Texto fornecido:
"""

Havia, portanto, um quarto em que a minha irmã era penteada e maquiada. Em outro quarto, o mesmo acontecia com a minha cunhada. Os grandes segredos a serem preservados estavam pendurados na sala, dentro de capas fechadas por zíperes: os vestidos, que elas escolheram meses antes, em dias diferentes mas numa mesma loja.

Lembrei de tudo isso vendo alguns tolos voltarem a questionar o casamento homoafetivo - Fotolia

Pincel de blush vai, pincel de blush vem, alguém resolveu tirar os vestidos de dentro das capas, arejando-os para o grande momento. Qual não foi a surpresa da testemunha ocular do acaso ao ver que eram idênticos. Ou ao menos idênticos aos olhos de um leigo. Como a vendedora viria a explicar depois, o desenho da renda era diferente, o recorte do tomara que caia era diferente, mas para qualquer pessoa —eu inclusa– que não vive entre croquis, era tudo a mesmíssima coisa.

Resolveram comunicar a coincidência às noivas. Minha irmã, que nunca deu bola para casamento mas que, como muitas outras, naquela data, estava contaminada pelo vírus da noiva nervosa, teve um acesso de choro. Bancariam o par de vaso. E não numa festa qualquer, mas no seu grande dia.

"""

[Dados de localização de palavras e elementos]
"""

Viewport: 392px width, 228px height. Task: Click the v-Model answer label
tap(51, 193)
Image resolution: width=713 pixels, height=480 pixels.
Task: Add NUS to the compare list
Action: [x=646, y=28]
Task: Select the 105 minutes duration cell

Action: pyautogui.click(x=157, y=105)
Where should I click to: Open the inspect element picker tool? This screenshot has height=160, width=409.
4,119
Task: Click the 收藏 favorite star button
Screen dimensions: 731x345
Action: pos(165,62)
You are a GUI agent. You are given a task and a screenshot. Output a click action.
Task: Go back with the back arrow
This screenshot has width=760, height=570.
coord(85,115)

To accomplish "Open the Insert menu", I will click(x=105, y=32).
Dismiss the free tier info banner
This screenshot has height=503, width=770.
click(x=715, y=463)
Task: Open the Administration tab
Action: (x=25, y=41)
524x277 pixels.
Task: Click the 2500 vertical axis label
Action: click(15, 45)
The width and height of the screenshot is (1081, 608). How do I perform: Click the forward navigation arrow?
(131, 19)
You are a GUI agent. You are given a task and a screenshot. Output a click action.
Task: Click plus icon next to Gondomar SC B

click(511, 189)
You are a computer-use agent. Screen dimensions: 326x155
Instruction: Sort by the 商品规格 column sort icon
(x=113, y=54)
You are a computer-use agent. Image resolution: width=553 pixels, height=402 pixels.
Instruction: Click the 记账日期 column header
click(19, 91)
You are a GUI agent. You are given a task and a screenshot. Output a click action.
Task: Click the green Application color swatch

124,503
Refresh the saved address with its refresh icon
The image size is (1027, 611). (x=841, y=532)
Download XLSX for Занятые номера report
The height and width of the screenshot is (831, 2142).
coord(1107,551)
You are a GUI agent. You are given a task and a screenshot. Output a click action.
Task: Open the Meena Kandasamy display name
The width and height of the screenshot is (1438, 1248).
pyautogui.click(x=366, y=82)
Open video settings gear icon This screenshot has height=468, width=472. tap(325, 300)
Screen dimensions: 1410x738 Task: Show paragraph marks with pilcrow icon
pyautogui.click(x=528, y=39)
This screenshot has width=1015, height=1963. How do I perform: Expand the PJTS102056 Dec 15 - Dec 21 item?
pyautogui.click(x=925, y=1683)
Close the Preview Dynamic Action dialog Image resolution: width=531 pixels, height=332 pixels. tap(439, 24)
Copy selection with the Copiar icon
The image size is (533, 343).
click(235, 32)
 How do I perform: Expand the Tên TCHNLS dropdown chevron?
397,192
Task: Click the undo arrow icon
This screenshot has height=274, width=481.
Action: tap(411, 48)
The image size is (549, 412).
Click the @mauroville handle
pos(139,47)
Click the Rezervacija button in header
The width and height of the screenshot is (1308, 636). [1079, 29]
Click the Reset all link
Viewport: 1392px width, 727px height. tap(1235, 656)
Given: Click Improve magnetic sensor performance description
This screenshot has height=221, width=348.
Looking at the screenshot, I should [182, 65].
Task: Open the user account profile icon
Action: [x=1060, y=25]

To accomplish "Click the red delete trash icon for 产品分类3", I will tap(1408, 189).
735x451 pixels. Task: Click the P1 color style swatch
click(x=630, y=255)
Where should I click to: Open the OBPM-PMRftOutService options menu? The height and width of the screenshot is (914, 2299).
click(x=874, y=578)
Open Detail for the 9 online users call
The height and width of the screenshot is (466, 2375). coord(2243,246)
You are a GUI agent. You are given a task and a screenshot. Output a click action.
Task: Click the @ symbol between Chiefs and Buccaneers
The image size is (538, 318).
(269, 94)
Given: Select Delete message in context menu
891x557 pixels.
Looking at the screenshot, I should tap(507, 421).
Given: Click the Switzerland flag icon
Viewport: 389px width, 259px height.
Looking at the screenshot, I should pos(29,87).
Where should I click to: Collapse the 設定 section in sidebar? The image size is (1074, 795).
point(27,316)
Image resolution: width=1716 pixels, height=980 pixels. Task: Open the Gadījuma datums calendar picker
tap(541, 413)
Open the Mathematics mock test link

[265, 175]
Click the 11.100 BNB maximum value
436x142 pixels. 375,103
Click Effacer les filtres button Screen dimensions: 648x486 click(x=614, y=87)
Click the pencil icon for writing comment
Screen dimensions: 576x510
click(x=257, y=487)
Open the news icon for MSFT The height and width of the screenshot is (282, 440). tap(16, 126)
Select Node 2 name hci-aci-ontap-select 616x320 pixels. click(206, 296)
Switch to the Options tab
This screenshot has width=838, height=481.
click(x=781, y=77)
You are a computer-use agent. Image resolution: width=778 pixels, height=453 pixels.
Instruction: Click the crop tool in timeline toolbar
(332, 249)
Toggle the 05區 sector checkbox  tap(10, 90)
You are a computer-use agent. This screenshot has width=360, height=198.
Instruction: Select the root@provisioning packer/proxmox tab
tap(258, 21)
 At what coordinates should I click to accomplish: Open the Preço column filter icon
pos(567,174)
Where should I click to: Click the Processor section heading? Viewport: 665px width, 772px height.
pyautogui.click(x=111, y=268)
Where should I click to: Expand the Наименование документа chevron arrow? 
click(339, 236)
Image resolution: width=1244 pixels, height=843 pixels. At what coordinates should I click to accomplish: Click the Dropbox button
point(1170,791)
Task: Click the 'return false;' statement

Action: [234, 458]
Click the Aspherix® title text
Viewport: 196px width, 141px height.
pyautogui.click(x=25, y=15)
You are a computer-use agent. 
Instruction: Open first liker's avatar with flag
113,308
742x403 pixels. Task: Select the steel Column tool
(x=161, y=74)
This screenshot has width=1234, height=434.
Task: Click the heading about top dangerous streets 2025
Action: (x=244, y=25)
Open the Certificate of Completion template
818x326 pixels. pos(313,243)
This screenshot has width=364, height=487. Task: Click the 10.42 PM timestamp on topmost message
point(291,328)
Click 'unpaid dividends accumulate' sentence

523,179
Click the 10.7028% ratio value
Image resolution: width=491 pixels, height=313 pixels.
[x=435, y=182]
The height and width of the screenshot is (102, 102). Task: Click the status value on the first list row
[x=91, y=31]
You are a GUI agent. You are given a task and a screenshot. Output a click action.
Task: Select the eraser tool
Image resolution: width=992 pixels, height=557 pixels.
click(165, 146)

"""

Desafios:
A: Devolva o trecho do texto sobre os vestidos de noiva que começa em "Havia, portanto, um" e termina em "a mesmíssima coisa.".
B: Dê seguimento ao texto sobre os vestidos de noiva a partir da última frase apresentada.

Resultados por tarefa:
A:
Havia, portanto, um quarto em que a minha irmã era penteada e maquiada. Em outro quarto, o mesmo acontecia com a minha cunhada. Os grandes segredos a serem preservados estavam pendurados na sala, dentro de capas fechadas por zíperes: os vestidos, que elas escolheram meses antes, em dias diferentes mas numa mesma loja.

Lembrei de tudo isso vendo alguns tolos voltarem a questionar o casamento homoafetivo - Fotolia

Pincel de blush vai, pincel de blush vem, alguém resolveu tirar os vestidos de dentro das capas, arejando-os para o grande momento. Qual não foi a surpresa da testemunha ocular do acaso ao ver que eram idênticos. Ou ao menos idênticos aos olhos de um leigo. Como a vendedora viria a explicar depois, o desenho da renda era diferente, o recorte do tomara que caia era diferente, mas para qualquer pessoa —eu inclusa– que não vive entre croquis, era tudo a mesmíssima coisa.

B:
Ao ver a filha caçula borrando o rímel, meu pai se comoveu. Ainda faltavam duas horas para a cerimônia, ele daria um jeito de resolver o problema. Dotado do endereço de outra loja de vestidos, meu pai arrancou a toda velocidade, fazendo sacudir as garrafas de espumante que ainda restavam em seu porta-malas.

A pressa não era só em função da cerimônia. Noivas atrasam e, nesse caso, veja que vantagem, ainda daria para multiplicar o atraso por dois. O grande problema era a hora que fechava o comércio: faltavam 15 minutos para a porta metálica da loja descer.

Como um atleta da contravenção, meu pai foi infringindo os limites de velocidade, até seus pneus cantarem (provavelmente a marcha nupcial) na frente do estabelecimento. Nesse momento, entra a minha parte preferida da história. Desde que minha irmã contou a ele que gostava de garotas, ele aceitou a sua orientação. No entanto, sendo um homem de outra geração, nunca conseguiu verbalizar o que fora afetivamente aceito.

Chegara a hora. E sem titubear, já que tinha poucos minutos para desembuchar o problema. Olhando para a atendente que segurava no canto da boca um alfinete, disse de uma só vez o que não tinha conseguido ao longo de dez anos: minha filha está se casando com uma mulher. Precisa de um vestido de noiva diferente do da outra. Talvez colorido?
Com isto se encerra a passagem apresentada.